Ali Kişi, bu iki tayı ve oğlu Ruşen’i de yanına aldı, kendini dağlara ve çöllere vurdu. İçinde hep intikam fikri vardı. Hem kendisinin intikamı hem de milyonlarca vatandaşının intikamı… Ama intikam vakti gelene kadar şimdi sabırla bekleme vaktiydi.
Günler ve geceler boyu, yanında bir oğlu ve iki tayıyla birlikte dağları, çölleri, sahraları çiğnedi, en sonunda geçit vermez bir dağın başını mesken tuttu kendine. Bu dağbaşına “Çenlibel” derlerdi. Ali Kişi, oğlu Ruşen’in de yardımıyla, bu iki tayı canla başla eğitmeye başladı. Bir süre sonra bu iki tay, gelmiş geçmiş en hızlı ve en iyi iki at hâline gelecekti.
Atların birine “Kırat”, diğerine de “Dorat” ismini verdiler.
Bu iki attan Kırat, öylesine hızlıydı ki üç aylık yolu üç günde katederdi. Bir o kadar da güçlü ve savaşçıydı, savaş meydanında karşısına çıkan bir orduya karşı koyardı. Hem de öylesine vefalı ve sadıktı ki sırtına Köroğlu’ndan başkasını asla bindirmezdi; yalnızca Köroğlu dizginlerini başkasının eline verirse o zaman binilmesine izin verirdi. Köroğlu’ndan biraz uzak kalacak olursa ağlar ve kişner, Köroğlu dönüp de kendisine saz çalıp yiğitlik türküleri söylerse, ancak o vakit sakinleşirdi. Kırat, Köroğlu’nu çok iyi anlardı, aklından ne geçirdiğini gözlerinden ve elleriyle beden hareketlerinden hemen çıkarırdı.
Elbette Dorat da Kırat’tan hiç geri kalmazdı.
Ruşen, babasının planlarından haberdardı ve intikam gününün bir an önce gelmesini canı gönülden iple çekiyordu.
Ali Kişi ölmek üzereyken, yüreği bir derece ferahtı. Çünkü ektiği intikam tohumları yeşerip boy vermeye durmuştu.

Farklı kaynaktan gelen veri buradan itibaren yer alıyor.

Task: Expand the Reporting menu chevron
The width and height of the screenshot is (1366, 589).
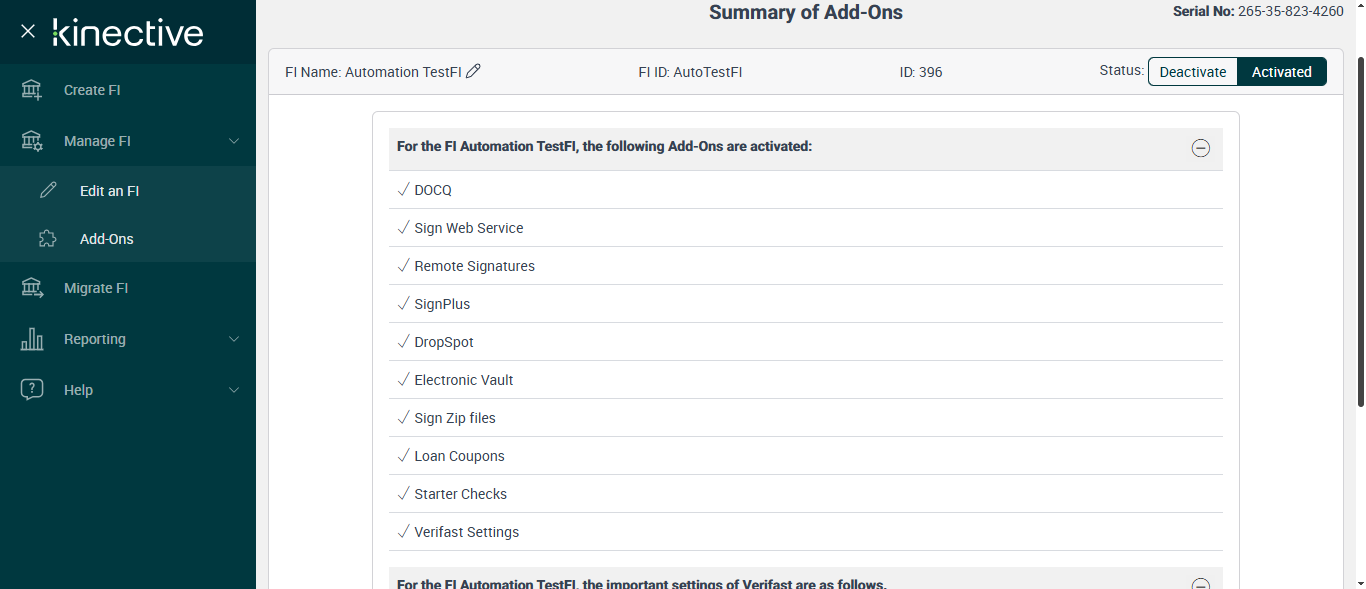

Kendi intikam planlarının, bir gün gelip de Ruşen tarafından hayata geçirileceğinden emindi. Halkının intikamını da hem hanlardan hem Hodkâr’dan alacaktı.
Ruşen, babasının cenazesini Çenlibel’de toprağa verdi.
Ruşen, kısa süre içinde dokuz yüz doksan dokuz yiğidi, serden geçmiş cengâveri Çenlibel’de toplamayı ve bunlarla hanlara ve onların Büyük Han’ına karşı başkaldırısını başlatabildi. Tüm bu mücadeleler ve savaş dönemi boyunca “Köroğlu” namıyla tanınır oldu. Köroğlu, yani babası kör olan kişi…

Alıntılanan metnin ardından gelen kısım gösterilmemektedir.